Neben der Beratungstätigkeit ist das zweite Standbein des Wendepunkts die Fortbildung und die Prävention. 2011 nahmen 500 Eltern und 1400 Kinder und Jugendliche an Präventionsprojekten teil. "Die Nachfrage in diesem Bereich ist unverändert hoch", sagt Kohlschmitt. Viele Veranstaltungen werden von den Kommunen gezahlt - und zwar als freiwillige Leistungen trotz knapper Kassen.

Sehr erfolgreich bietet der Wendepunkt seit neuestem eine Fortbildung zur "Prima Klima-Fachkraft" an. Die Weiterbildung richtet sich an Personen, die im Bereich der schulischen Gewaltprävention tätig sind. "Die Teilnehmer kommen inzwischen aus ganz Schleswig-Holstein", sagt der Ansprechpartner Dennis Blauert.
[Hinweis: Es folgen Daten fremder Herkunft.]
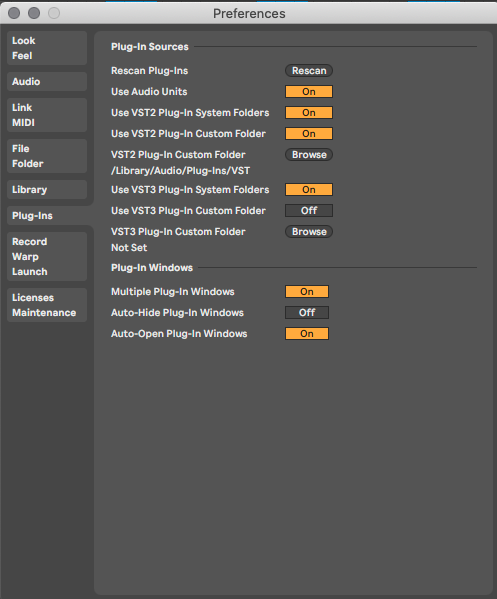Toggle Use Audio Units off
The width and height of the screenshot is (497, 599).
[309, 92]
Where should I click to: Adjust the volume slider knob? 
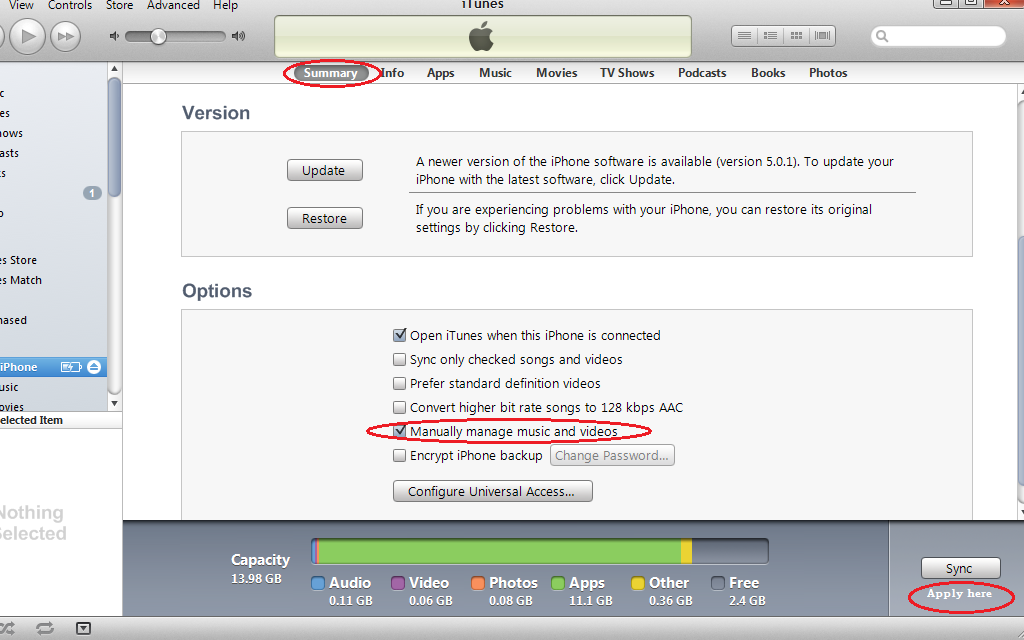158,37
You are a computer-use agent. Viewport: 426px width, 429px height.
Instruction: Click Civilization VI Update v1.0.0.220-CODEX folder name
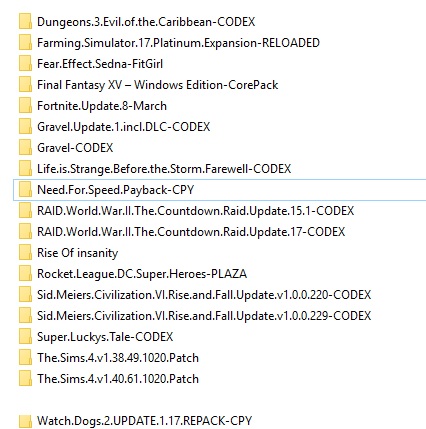coord(204,295)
Neu ist auch das Projekt "Der Kummerkönig hilft". Dahinter verbirgt sich eine Schulung, die medizinischem Personal in Kinderkliniken angeboten wird. Sie lernen Methoden, wie sie auf einfache, kindgerechte Weise mit ihren kleinen Patienten über deren Kummer reden können. Der Wendepunkt schulte 2012 insgesamt 121 medizinische Fachkräfte an zehn Kinderkliniken in Schleswig-Holstein.